In May 2011, the Urban Institute, supported by the Robert Wood Johnson Foundation, began studying the effects the Patient Protection and Affordable Care Act of 2010 had on citizens. The findings in the September 2016 report are based off analysis of data from the 2011 – 2015 National Health Interview Survey (NHIS), 2013 – 2014 American Community Survey (ACS) and U.S. Census Bureau.

The report notes that, even with Medicaid expansion, thousands of veterans are going to be left without a way to pay for medical care, as they all aren’t eligible for care provided by the Department of Veterans Affairs. It estimates that 38% of veterans would become part of the “assistance gap,” meaning they are not in the low-income category that qualifies them for Medicaid, but are making too much money to qualify for federal Obamacare health insurance subsidies. (It’s important to note that Medicaid expansion doesn’t come without costs — states have to figure out a way to pay for it.)

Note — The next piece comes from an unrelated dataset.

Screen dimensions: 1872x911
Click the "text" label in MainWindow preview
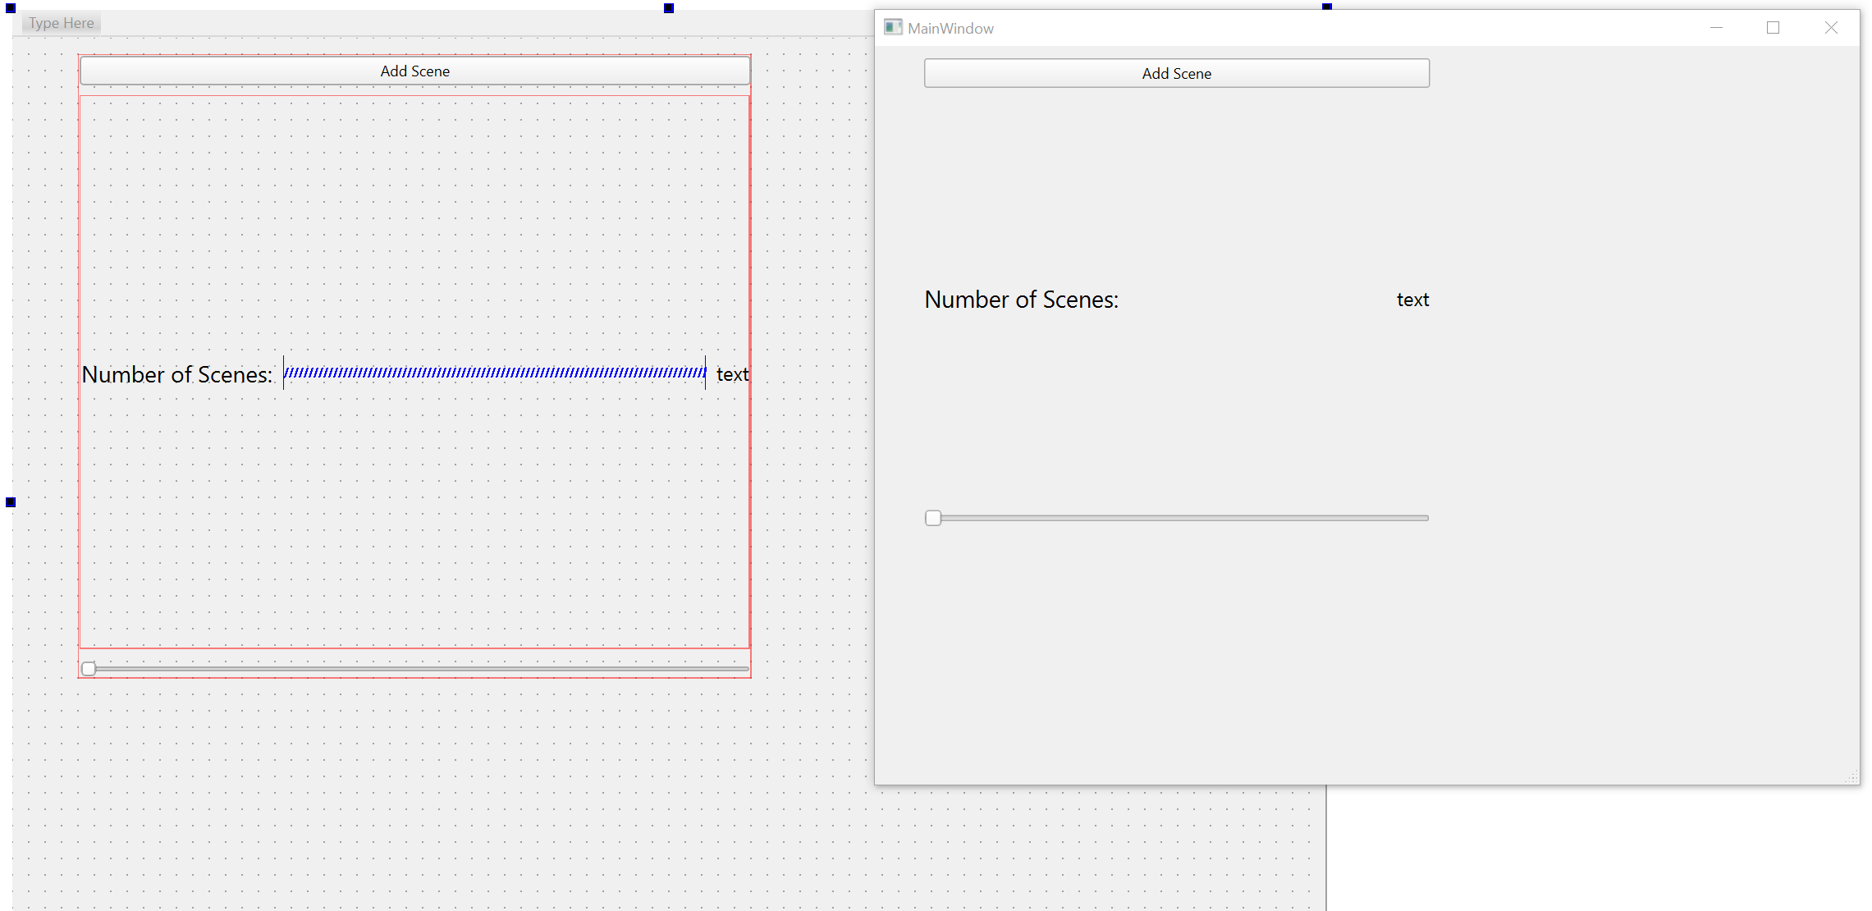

The researchers predict that, while fewer than 1 in 10 uninsured veterans in certain states would qualify for Medicaid in 2017 based on current expansion plans, “a projected 47% would qualify if all 19 states chose to expand.”

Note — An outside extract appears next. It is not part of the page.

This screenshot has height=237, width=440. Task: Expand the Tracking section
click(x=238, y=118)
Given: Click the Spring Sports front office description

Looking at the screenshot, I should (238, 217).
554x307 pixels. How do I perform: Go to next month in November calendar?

How Medical Debt Can Affect You

Medical debt can become a major burden and may even damage your credit, no matter if you’re a veteran, on active duty or a civilian. This can complicate things when it comes time to get a mortgage, take out a loan for a car or even apply for a job (many employers look at a version of your credit report as part of the application process).

If you’re currently laden with medical debt, it’s a good idea to review your bills for any errors, like double charges or other incorrect entries, that may help that number come down. And, while it may be challenging, it’s important to remember that you need to make your bill payments on time to maintain good credit. (You can see how your medical debts are affecting your credit by taking a look at two of your free credit scores, updated every 14 days, on Credit.com and by getting copies of your free annual credit reports through AnnualCreditReport.com.) If you need assistance with paying these bills, consider talking with a professional to see what your options are.